Graeme Salt also notes that, when applying to refinance a loan, banks will look at up to three months’ worth of bank statements to assess a borrower’s commitment to paying off the loan, so buyers need to present a strong financial front.
“A long way before making a finance application, borrowers need to be sure they have a good record in paying things like credit cards and utility bills,” Salt says
This is why working with an experienced professional mortgage broker can go a long way towards setting you up with the right loan.
“We hear horror stories about the millions of interest-only loans that need refinancing – and certainly it is harder to do so than five years ago. But there are quite a few non-conforming lenders that go through brokers,” Salt says.

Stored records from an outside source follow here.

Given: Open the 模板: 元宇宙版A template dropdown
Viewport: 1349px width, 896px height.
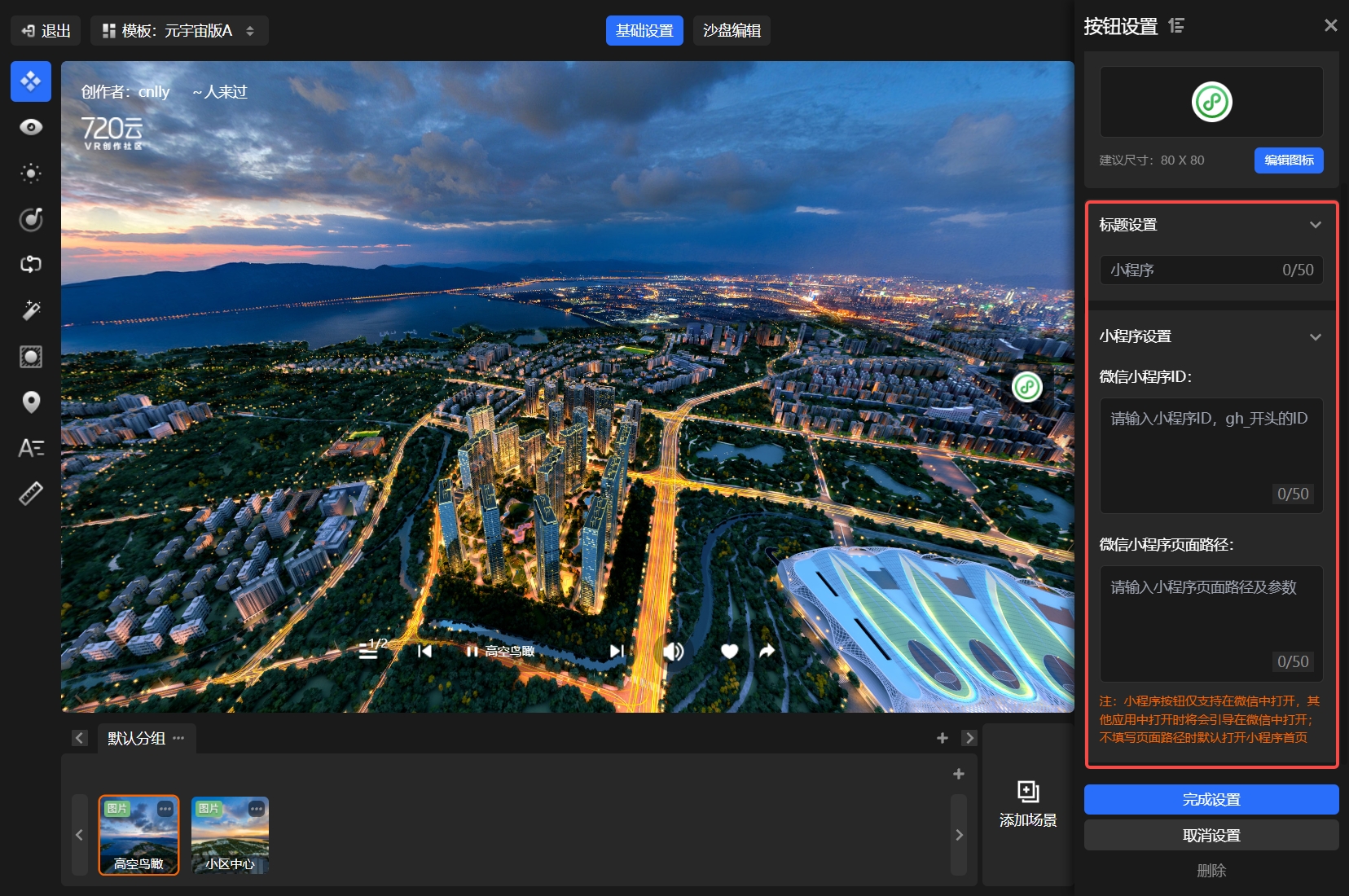Looking at the screenshot, I should [179, 31].
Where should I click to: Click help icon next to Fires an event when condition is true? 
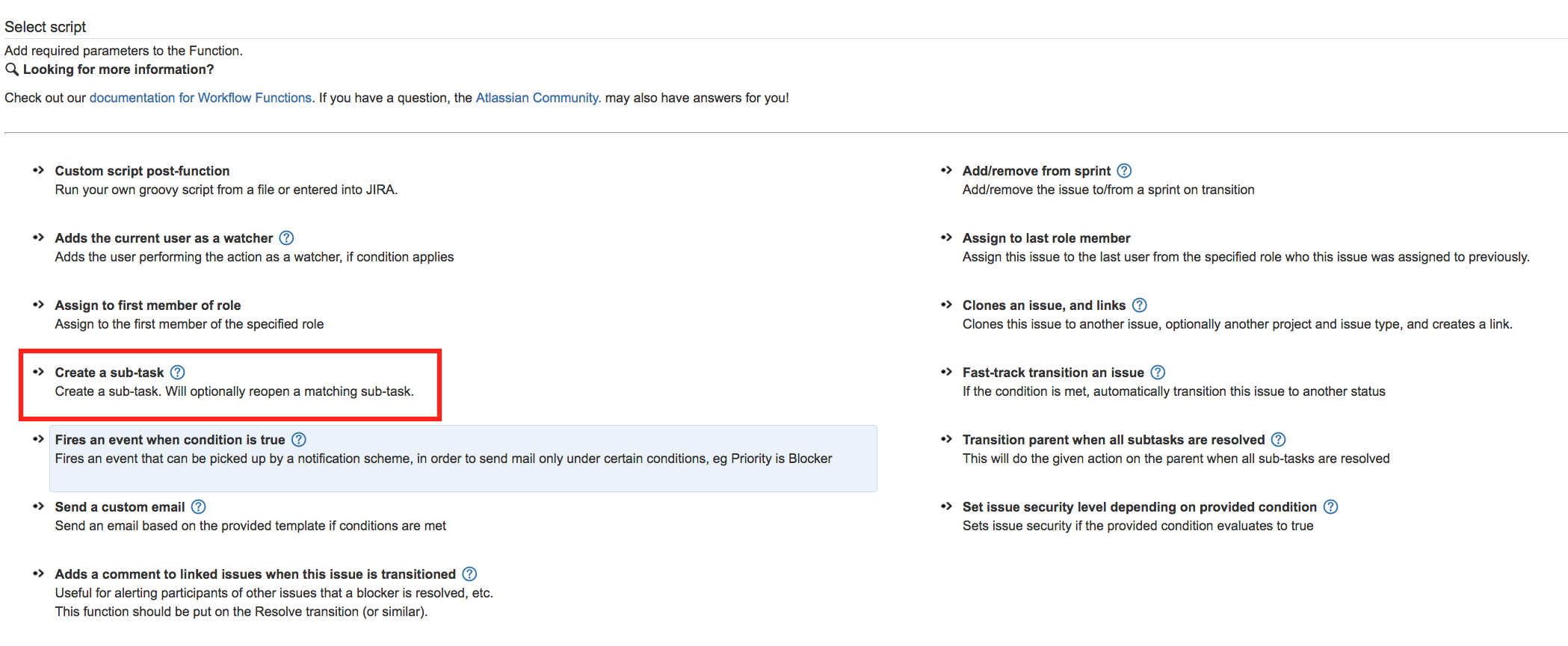[299, 440]
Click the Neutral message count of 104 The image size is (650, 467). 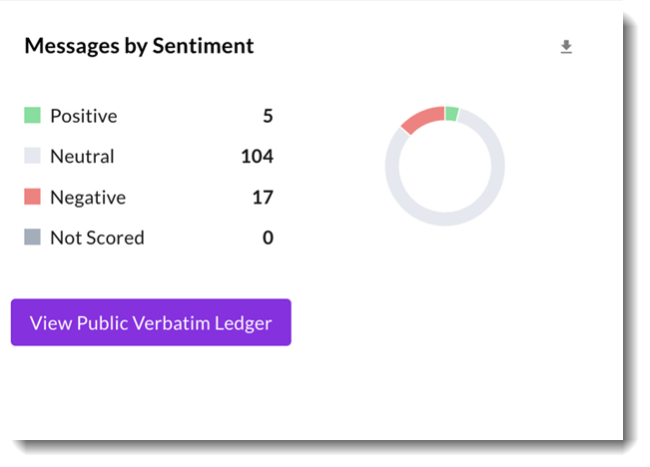pyautogui.click(x=257, y=156)

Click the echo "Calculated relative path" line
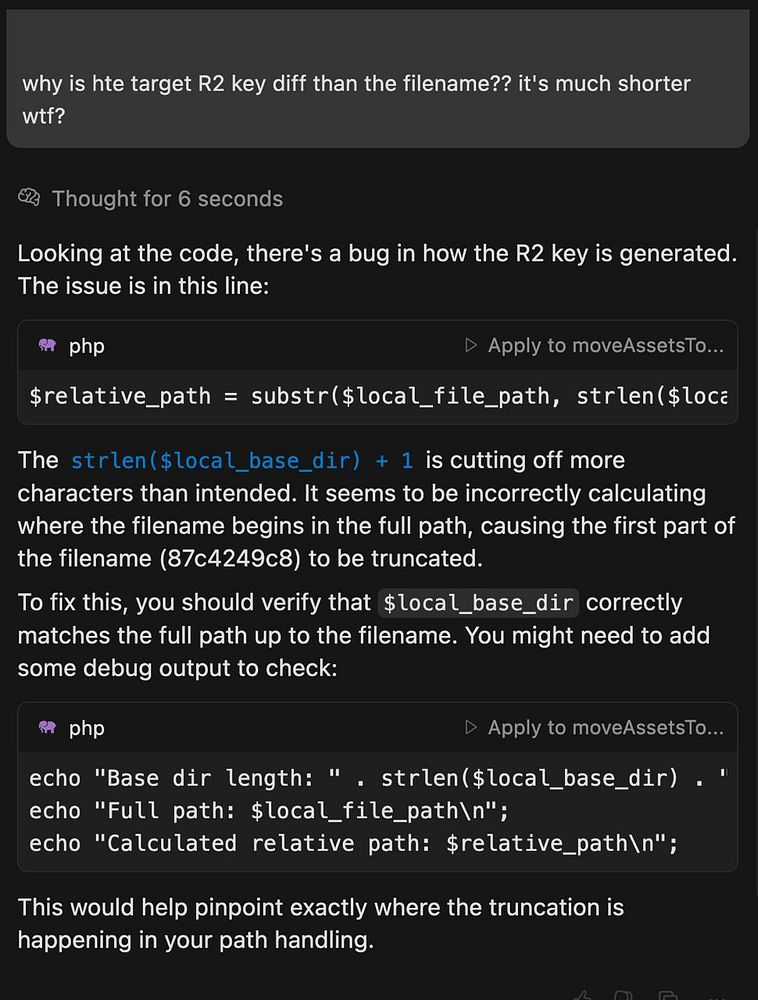click(x=353, y=843)
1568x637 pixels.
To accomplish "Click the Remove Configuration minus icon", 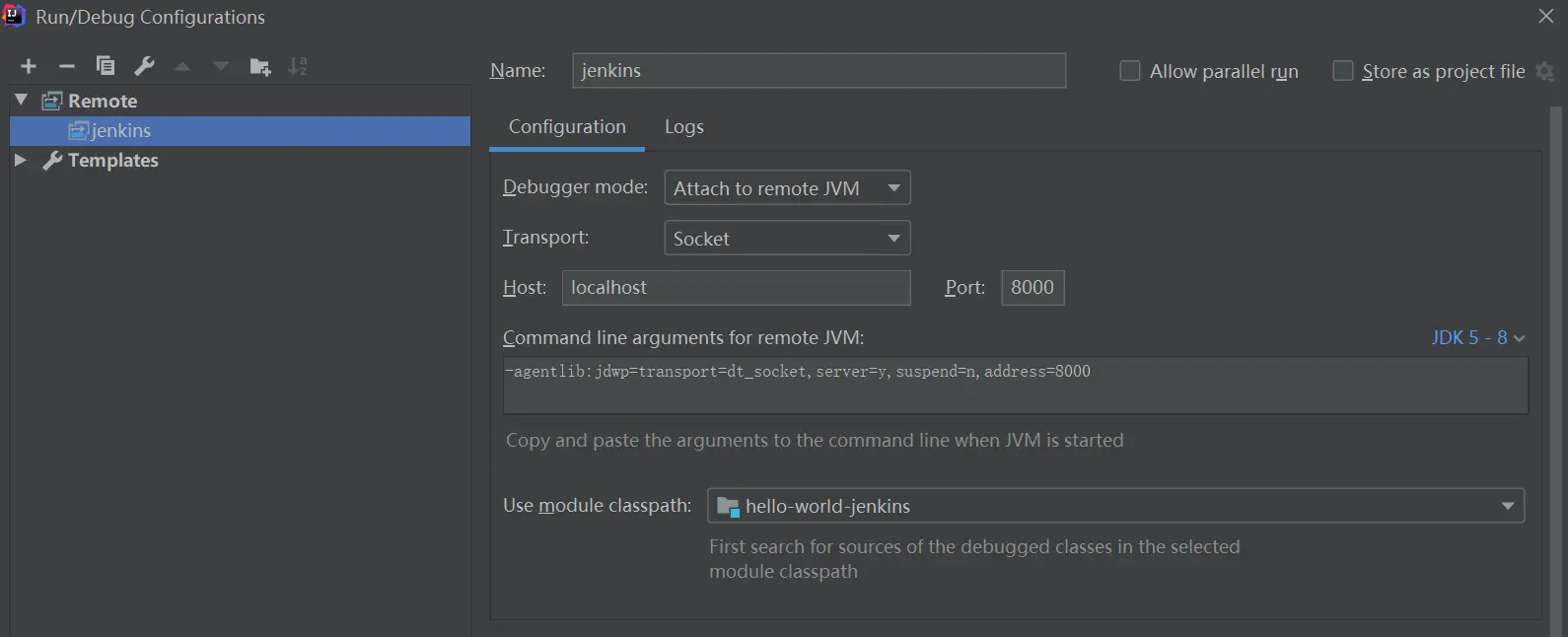I will click(x=67, y=66).
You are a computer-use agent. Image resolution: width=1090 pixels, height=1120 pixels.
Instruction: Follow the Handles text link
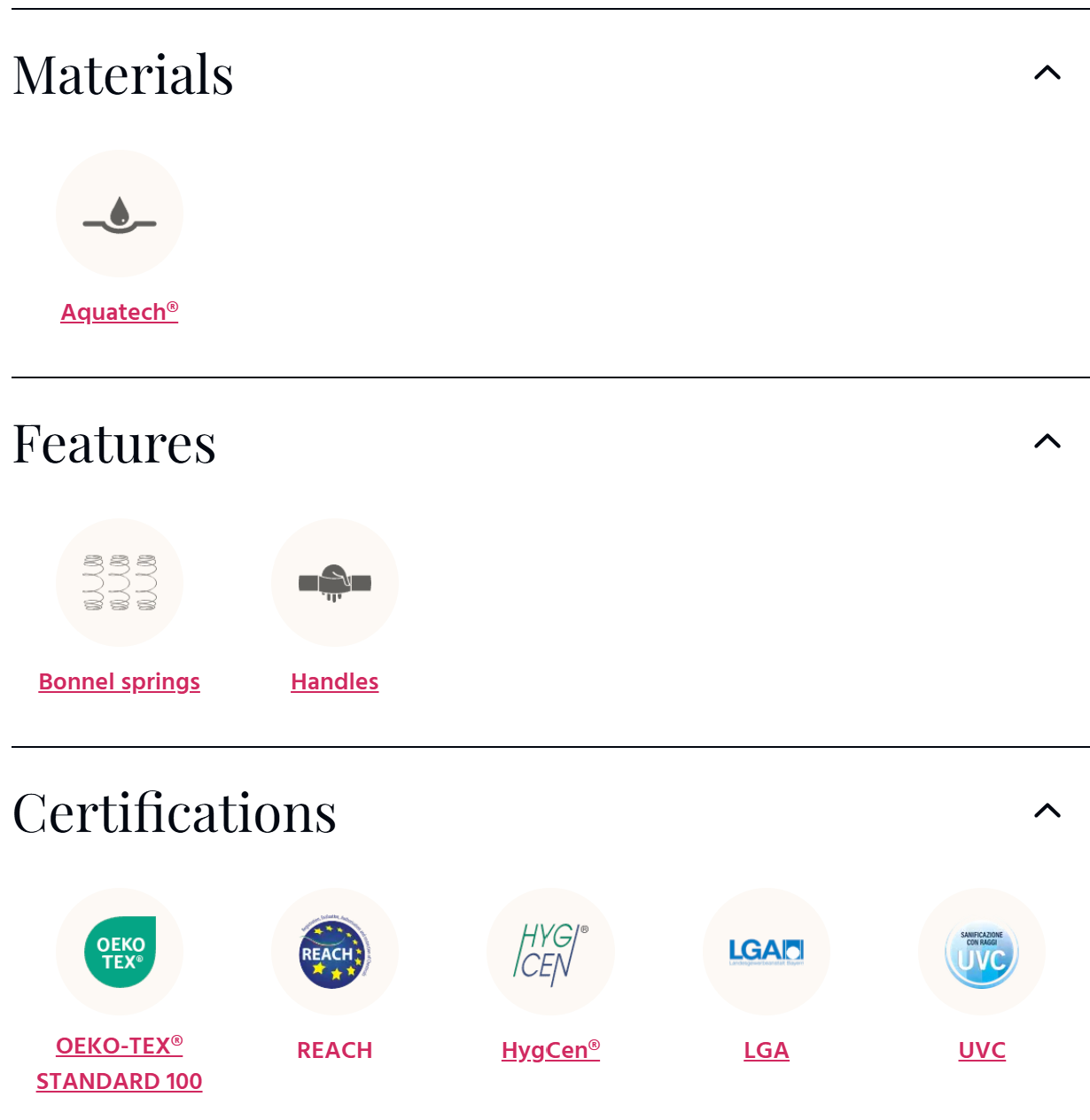point(335,681)
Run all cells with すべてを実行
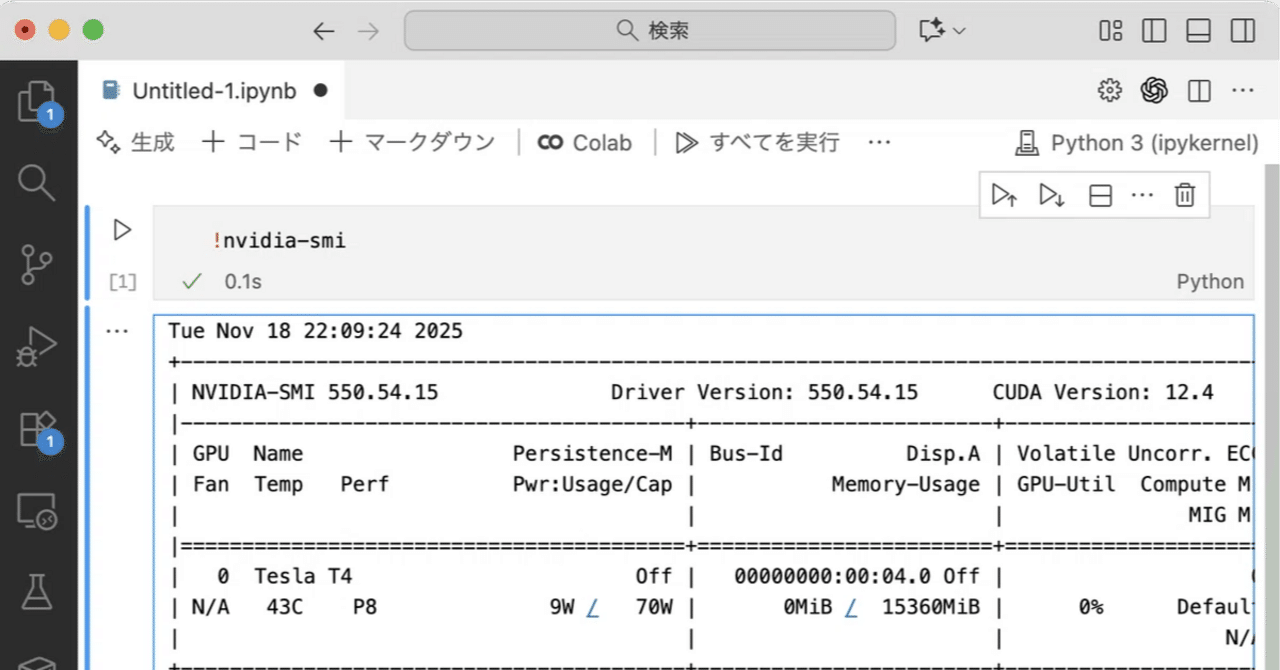The height and width of the screenshot is (670, 1280). 775,142
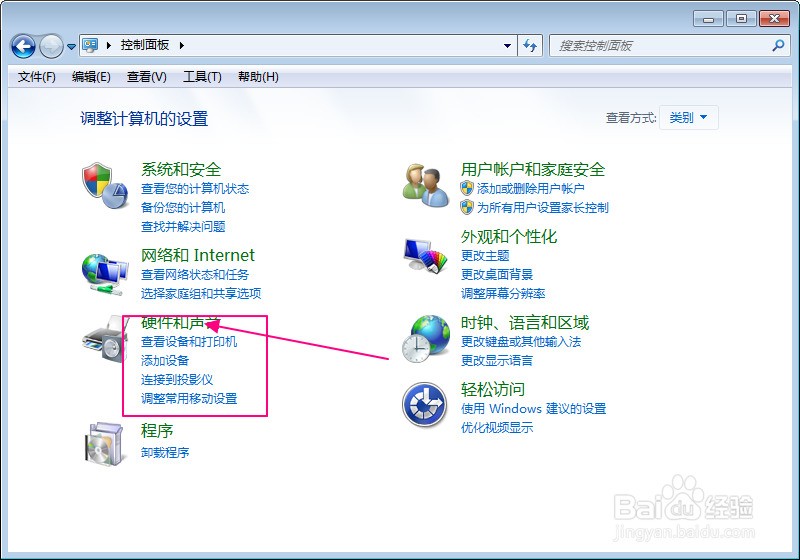The image size is (800, 560).
Task: Open the 工具(T) menu
Action: 202,77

“Good mortgage brokers have long-term relationships with borrowers so that they can make sure the borrower is properly prepared.”
Brokers also have the advantage of expert knowledge of the ideal rates and policies for an investor, which keeps investors from having to do trial and error and, in the process, damage their credit status.
“It can be a maze out there – it’s very confusing for consumers, and if you shop around too much you can do damage to your credit fi le. Many people will take a chance and just go to their own bank, but they may not be the right fit,” Youssef says.
“A mortgage broker can give you tailored advice and direct you towards lenders with better policies or rates for your situation"
CASE STUDY: "WE SAVED $400 A MONTH"
Cassie and Dean Raine from Pimpama on the Gold Coast had held the loan on their investment property for six years, and they hadn’t even considered refinancing until a chance conversation with a friend. “We were talking about how expensive health insurance is, of all things, when my friend said she’d gone through all of her bills and insurances and debts and contacted every supplier to negotiate a better deal, or she moved on to someone else,” Cassie says. “She said she saved almost $8,000 a year on her mortgage by refinancing her home loan, which got us thinking that we should check our mortgages on our home and rental property to see what our options were.”
Once they spoke to a mortgage broker, they realised they could restructure their ﬁnances to better suit their needs
The investment loan balance was $289,000, and was secured against a townhouse, for which the couple had paid $365,000. The principal and interest loan was on a variable rate at 4.25%. Once Cassie and Dean spoke to a mortgage broker, they realised they could restructure their ﬁnances to better suit their needs. “This is our ﬁrst investment, so we didn’t quite realise the tax beneﬁts of keeping the investment loan as interest-only so we could pay down our own home mortgage as quickly as possible,” Cassie says. “We ended up being able to reﬁnance our investment loan into a brand-new interest-only loan at 3.89%, which cut the repayments down drastically – by almost $400 per month!” The pair opted not to reﬁnance their own personal home loan, as the LVR was above 80% and they didn’t want to pay lenders and mortgage insurance. However, the couple are taking the savings made so far and pouring them into their own personal home mortgage, to accelerate payment of this non-deductible debt with a view to reﬁnancing their own home loan in 12 months’ time.